Le gouvernement fédéral rendra publique d'ici quelques jours sa réforme du programme de marijuana médicale, a appris La Presse. Les changements proposés pourraient être vivement dénoncés par des associations de médecins et des détenteurs de permis de production de cannabis.

Le projet de règlement qui sera publié samedi dans la partie I de la Gazette du Canada pourrait interdire la production de cannabis à des fins médicales par des particuliers. Des règles plus strictes seraient adoptées pour réserver la production et la distribution à des entreprises accréditées.

Autre changement: le ministère de la Santé pourrait se retirer totalement de l'équation, pour laisser l'entière responsabilité de la prescription de la drogue aux médecins. Ces derniers contestent cette approche: selon eux, la marijuana médicale n'a pas fait l'objet des mêmes recherches que les médicaments homologués au Canada. Ils se plaignent donc d'un manque d'information sur des éléments comme les effets secondaires ou la posologie.

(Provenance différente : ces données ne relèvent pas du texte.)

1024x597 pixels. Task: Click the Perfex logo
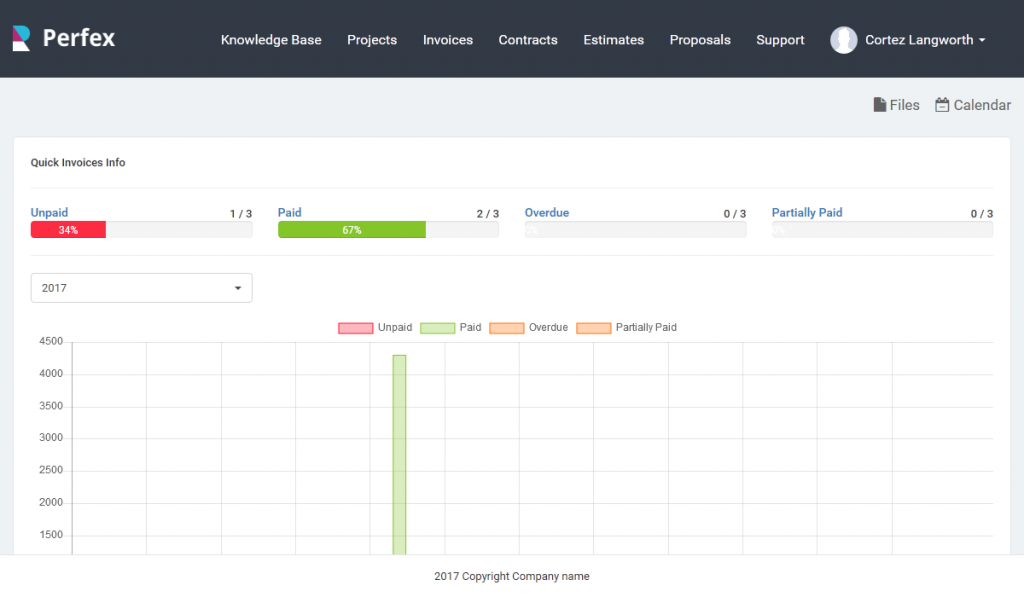click(64, 38)
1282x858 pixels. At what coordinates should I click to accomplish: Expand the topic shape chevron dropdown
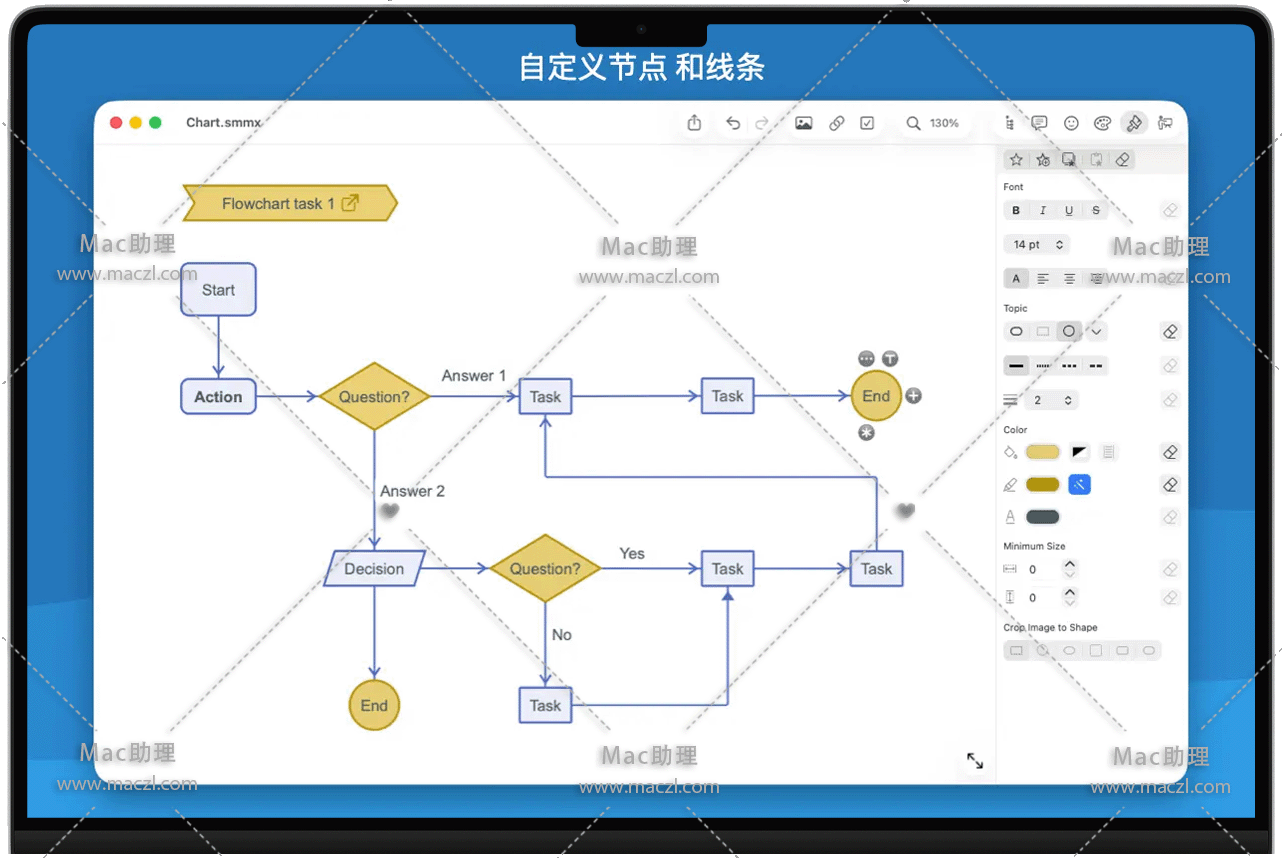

«Il ne serait ni prudent ni responsable de proposer des modifications réglementaires qui contournent la nécessité d'imposer des normes réglementaires plus robustes à ce programme», a écrit hier la présidente de la Fédération des ordres des médecins du Canada dans une lettre ouverte adressée à la ministre fédérale de la Santé.

Consultations publiques

À ces préoccupations, le bureau de la ministre Leona Aglukkaq répond qu'un groupe d'experts a récemment été mis sur pied afin de rendre le plus d'information possible disponible aux médecins. «Ils aident actuellement le Ministère à rédiger la documentation qui sera partagée avec eux», a précisé Steve Outhouse, directeur des communications de Mme Aglukkaq.

Le gouvernement Harper a amorcé des consultations publiques sur cette réforme il y a plusieurs mois, dans la foulée d'une décision de la Cour supérieure de l'Ontario, qui a jugé que le programme canadien de marijuana médicale était inconstitutionnel. Cette cause a été portée en appel. La réglementation finale devrait être adoptée dans les mois qui suivront sa publication dans la Gazette officielle.

Actuellement, pour obtenir de la marijuana médicale, un patient doit demander à un médecin d'attester qu'il souffre bel et bien d'un trouble de santé lui donnant accès au programme. Le patient se tourne ensuite vers Santé Canada, qui lui donne l'autorisation de se procurer la drogue en question. Il existe deux manières de s'approvisionner légalement en marijuana médicale: auprès de Santé Canada, d'abord, qui l'envoie par la poste; ou en obtenant l'autorisation d'en produire (soi-même ou par quelqu'un d'autre).

Au Canada, près de 20 000 personnes auraient actuellement un permis de production. Plus de 25 000 en ont un de possession.

Le ministère de la Santé affirme que des municipalités, des policiers et des pompiers se sont plaints des dangers liés à une production trop répandue de cannabis médical.

Mais aux yeux de Marc-Boris Saint-Maurice, Montréalais qui milite depuis longtemps pour légaliser la marijuana, le gouvernement cherche d'abord et avant tout à en limiter l'accès, à défaut de pouvoir abolir le programme.

«Les gens qui l'utilisent à des fins médicales, qui en ont besoin et qui en cultivent, c'est clair qu'ils vont contester», prédit M. Saint-Maurice.